An open letter to restaurant and wine bar owners of the Twin Cities regarding stemware:
You can attend stemware comparison tastings. You can listen to Mr. Riedel lead you through the nuance of a Sauvignon Blanc glass versus a Pinot Noir glass. You can open up the stemware catalogs of your favorite suppliers and gaze longingly at all the selections. You can fuss for days or weeks on end trying to find the perfect glass for your wine bar. And in your mind, always, is that you are doing this for the love of your customers that are already sitting down and enjoying wine.
Guess what? You are wrong!
The number one reason to take stemware seriously is that it is the first visual impression you make to the die-hard wine geeks — the ones that you spend so much time and money courting.
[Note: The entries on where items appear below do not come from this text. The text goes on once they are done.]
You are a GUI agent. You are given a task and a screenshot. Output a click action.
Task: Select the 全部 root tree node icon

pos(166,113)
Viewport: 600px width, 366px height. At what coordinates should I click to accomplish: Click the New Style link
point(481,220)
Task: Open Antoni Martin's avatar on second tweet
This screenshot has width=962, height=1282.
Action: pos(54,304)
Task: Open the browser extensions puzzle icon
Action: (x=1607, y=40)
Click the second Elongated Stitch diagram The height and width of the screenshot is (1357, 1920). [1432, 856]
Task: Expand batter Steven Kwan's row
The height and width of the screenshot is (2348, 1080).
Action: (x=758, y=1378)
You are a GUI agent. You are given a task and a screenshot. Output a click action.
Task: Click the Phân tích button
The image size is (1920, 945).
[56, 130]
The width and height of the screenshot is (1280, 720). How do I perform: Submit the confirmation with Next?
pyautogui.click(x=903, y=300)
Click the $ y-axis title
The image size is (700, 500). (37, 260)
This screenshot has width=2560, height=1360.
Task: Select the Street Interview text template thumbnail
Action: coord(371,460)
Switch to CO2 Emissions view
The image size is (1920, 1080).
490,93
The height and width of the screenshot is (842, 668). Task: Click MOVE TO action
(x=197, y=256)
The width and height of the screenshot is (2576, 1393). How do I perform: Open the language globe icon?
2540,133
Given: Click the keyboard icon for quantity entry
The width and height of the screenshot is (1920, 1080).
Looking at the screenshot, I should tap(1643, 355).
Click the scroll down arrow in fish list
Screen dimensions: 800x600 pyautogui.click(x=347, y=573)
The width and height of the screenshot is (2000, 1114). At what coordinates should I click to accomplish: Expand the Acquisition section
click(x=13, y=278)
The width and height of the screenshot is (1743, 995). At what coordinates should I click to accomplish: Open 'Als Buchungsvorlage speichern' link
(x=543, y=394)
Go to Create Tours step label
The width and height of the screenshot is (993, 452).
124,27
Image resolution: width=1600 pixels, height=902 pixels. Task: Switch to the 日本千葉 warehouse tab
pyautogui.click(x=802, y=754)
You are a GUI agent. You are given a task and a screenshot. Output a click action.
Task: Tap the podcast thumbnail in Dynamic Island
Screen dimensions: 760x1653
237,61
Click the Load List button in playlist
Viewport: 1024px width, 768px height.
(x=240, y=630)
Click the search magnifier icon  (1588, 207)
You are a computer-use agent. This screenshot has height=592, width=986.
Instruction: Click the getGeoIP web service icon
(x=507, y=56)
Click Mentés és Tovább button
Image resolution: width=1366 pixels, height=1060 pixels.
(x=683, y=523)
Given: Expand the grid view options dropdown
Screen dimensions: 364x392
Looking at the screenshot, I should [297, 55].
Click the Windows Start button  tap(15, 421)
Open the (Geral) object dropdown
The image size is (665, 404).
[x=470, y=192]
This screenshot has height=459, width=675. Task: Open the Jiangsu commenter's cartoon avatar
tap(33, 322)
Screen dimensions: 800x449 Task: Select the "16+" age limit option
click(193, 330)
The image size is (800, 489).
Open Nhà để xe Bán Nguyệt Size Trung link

Walking in an urban area like Chicago or San Francisco or Sydney, where wine bars are piled up one after another, my only quick visual analysis about the quality of an establishment is the stemware — anybody can have ambiance, great lighting, candles, good music, etc. If I see great stemware, I know wine is taken seriously and I am much more apt to walk in. If I see clunky, junky, thick glasses (which are so often used by even the best restaurants in the country … Urgh!!!) I will never even set foot in the establishment. We’ll cover the idea of “one perfect stem” in a future post, but for now be sure to take a careful look at your current vessels.
A tremendous amount of energy is spent on all the ‘in the room’ details of a wine bar or restaurant. But don’t put the cart before the horse … you need to get people in the door before you can show them how great you are.